At the recent Fusion 2010 CEO-CIO symposium in Madison, Wis., Stephen Savage, CIO for software vendor CA, said that when he took over five years ago the company had hundreds of applications. "They weren't governed the way they should be," he said. "They were not set up to align with business. It was a founder-based company. Information went up, over and down, but it didn't work across the company."
How had it gotten that way? "Good revenue hides a lot of sins," he explained. "There was no reason to focus on standardization or good methodology."
When he took the CIO job in 2007, Savage, who is a long-time CA employee, found 143 projects on the planning boards, with a proposed budget of $124 million. He used the Information Technology Infrastructure Library, or ITIL, approach to identify gaps in the organization and the company's processes.
"My enemy is time and the entrenched infrastructure," he said. CA, known as Computer Associates until 2006, ran the 143 proposed projects through a governance process and cut them down to 70, with a projected budget of $60 million.
According to Mark McDonald, group VP at Gartner, who also spoke at the conference, CIOs who move into their roles from outside IT positions usually slash project lists by up to 80 percent.

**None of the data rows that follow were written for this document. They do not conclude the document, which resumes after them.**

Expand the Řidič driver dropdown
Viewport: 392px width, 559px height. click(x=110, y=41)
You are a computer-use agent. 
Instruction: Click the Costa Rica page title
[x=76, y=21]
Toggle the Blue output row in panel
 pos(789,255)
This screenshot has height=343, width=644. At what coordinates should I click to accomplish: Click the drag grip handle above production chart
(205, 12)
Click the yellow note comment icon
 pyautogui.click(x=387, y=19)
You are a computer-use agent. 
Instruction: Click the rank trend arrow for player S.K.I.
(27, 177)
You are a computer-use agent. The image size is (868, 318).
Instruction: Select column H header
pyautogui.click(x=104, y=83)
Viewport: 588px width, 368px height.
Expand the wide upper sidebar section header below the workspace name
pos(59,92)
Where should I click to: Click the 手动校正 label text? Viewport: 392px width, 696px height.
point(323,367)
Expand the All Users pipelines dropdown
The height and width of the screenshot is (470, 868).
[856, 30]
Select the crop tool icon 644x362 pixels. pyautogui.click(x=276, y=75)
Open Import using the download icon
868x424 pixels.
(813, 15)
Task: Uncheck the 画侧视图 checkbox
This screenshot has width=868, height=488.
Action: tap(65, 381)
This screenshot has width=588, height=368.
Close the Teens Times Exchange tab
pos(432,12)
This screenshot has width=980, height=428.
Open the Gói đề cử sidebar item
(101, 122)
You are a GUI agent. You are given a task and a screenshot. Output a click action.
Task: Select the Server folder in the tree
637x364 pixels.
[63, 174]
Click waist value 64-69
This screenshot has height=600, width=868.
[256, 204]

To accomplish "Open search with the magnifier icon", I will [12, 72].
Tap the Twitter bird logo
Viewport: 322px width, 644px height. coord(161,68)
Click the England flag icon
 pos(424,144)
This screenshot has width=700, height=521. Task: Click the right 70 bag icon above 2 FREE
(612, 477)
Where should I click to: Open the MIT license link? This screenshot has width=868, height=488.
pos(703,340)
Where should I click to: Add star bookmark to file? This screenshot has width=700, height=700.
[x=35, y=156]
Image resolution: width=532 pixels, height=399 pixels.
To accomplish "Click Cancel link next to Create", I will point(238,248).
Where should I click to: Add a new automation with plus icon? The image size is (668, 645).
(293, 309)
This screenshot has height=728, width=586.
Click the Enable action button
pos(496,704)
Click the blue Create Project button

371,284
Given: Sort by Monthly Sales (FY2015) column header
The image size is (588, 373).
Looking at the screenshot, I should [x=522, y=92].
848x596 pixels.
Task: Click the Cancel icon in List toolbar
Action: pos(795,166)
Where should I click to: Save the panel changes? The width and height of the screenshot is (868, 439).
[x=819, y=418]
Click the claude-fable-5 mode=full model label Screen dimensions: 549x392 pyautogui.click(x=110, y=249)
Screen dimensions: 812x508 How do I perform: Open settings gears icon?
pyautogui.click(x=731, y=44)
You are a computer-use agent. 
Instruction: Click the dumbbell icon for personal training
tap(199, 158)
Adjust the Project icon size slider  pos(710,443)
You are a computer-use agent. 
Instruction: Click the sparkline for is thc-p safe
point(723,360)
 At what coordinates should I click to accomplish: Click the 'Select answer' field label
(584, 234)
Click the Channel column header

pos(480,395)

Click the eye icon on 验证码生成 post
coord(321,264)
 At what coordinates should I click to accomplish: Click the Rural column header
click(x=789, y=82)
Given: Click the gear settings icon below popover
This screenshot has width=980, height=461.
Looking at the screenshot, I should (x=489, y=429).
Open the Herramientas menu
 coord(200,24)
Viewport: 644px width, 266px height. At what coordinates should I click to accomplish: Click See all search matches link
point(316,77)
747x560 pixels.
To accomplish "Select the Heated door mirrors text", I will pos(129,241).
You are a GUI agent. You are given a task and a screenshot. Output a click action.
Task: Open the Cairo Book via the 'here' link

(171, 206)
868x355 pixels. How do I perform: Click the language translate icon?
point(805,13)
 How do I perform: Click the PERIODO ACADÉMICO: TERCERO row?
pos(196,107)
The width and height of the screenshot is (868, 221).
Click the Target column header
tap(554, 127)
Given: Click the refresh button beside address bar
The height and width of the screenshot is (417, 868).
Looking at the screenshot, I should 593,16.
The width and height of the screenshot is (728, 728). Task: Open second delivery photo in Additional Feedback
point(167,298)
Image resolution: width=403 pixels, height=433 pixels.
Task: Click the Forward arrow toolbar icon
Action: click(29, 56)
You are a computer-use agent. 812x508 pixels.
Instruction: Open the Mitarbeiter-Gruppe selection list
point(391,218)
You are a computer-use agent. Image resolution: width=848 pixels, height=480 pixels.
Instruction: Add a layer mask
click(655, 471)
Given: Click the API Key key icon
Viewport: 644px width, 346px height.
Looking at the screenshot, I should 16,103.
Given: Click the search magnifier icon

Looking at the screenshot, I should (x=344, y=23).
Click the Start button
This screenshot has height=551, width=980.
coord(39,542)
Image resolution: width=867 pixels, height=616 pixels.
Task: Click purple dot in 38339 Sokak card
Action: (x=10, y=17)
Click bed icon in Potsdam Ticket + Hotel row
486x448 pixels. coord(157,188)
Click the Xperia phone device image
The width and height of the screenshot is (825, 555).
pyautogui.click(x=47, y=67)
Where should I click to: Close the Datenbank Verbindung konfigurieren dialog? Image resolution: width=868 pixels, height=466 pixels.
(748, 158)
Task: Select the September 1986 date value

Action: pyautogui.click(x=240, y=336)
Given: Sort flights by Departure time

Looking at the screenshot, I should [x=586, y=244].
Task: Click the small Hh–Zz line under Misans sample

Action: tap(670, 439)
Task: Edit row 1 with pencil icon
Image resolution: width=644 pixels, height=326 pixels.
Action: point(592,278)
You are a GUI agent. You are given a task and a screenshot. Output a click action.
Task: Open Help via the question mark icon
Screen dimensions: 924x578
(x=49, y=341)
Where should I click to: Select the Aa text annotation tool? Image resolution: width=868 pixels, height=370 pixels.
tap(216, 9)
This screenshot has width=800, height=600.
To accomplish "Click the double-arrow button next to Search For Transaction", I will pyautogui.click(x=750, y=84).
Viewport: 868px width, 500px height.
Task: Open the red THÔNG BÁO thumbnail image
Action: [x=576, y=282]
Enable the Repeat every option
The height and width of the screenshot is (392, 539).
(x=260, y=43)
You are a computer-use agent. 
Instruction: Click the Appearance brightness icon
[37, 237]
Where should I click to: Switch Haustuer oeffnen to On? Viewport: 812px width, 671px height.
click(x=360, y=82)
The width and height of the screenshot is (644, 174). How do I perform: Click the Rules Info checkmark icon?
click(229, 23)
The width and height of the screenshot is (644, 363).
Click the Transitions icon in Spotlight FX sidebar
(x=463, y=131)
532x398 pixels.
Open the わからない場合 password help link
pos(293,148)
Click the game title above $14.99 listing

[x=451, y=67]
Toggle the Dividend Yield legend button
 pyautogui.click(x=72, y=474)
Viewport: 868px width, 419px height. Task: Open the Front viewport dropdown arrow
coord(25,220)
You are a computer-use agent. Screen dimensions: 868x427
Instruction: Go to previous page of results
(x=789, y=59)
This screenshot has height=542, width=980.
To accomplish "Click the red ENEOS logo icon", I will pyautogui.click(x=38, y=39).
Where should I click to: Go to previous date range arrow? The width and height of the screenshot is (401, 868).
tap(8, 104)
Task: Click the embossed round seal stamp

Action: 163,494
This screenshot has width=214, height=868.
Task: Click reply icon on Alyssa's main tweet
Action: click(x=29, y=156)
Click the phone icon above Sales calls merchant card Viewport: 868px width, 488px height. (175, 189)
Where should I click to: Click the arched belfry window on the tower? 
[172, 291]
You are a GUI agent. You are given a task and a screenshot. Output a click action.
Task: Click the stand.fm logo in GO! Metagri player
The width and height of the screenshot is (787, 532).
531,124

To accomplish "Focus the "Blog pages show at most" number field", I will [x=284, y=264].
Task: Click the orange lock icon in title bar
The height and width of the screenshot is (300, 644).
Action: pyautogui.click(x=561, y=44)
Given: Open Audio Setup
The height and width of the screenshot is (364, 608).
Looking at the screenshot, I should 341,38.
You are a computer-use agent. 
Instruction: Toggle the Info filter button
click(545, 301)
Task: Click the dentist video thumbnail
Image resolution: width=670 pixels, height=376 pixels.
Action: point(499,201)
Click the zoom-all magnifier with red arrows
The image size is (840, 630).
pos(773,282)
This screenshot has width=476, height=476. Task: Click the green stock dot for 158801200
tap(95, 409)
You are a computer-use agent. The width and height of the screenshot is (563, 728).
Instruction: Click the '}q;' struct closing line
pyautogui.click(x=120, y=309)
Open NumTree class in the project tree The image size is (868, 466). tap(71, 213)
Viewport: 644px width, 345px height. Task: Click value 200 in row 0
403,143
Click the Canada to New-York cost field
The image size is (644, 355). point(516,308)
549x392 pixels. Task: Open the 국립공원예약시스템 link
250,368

Savage cut the IT budget by $30 million, from 9 percent of revenue to about half. His goal is to reduce IT spending to 3.7 percent of revenue. The company operates a worldwide data center with just three people, down from 30 a few years ago, he added.
Cutting out IT projects isn't easy, said Garter's McDonald, because CIOs have to force the business to set priorities. CA is creating the position of business information officer to help the business articulate its needs. Savage said they will start in market, sales and customer support to try out the concept.
Sometimes complexity is the result of business user demands that can be met through smarter use of software.
Greg Pfluger, AVP of business transformation for American Family Insurance, said his company had 40,000 reports -- generated by 5 of the 7 top business analytic systems -- when he got there. His goal is to reduce the number of reports to a couple hundred. The plan is to build operational data stores that provide a layer of insulation between the policy and claims systems and everything downstream of them. The company can then feed legacy systems and new systems and products through that layer.
To sell the business people on reducing the number of reports he used a company leadership training forum that brought all the directors into one room.
"We asked them ahead of time to bring critical reports and lists of reports and asked them to identify their most important metrics to run the business and what metrics they don't have or are difficult to get," said Pfluger. "That is the basis of what we are going to use. I think we will start turning off the other reports in waves after we have the new datamarts with key reports."
A key to simplification is education. And discipline. Users will keep asking for custom reports if they can get them, and CIOs who accede have only themselves to blame if the number of reports spins out of control.
Brent Leland, CIO at Trek Bicycles, said his company has 800 reports tied to the general ledger. "At the end of the day we should have 50 or less," he said. Leland's challenge is to educate the business on how to use OLAP cubes.
"You don't need 800 reports; you need a cube and everything is at your fingertips," he said. "Business intelligence analysts have to go out and educate people on how to use these tools."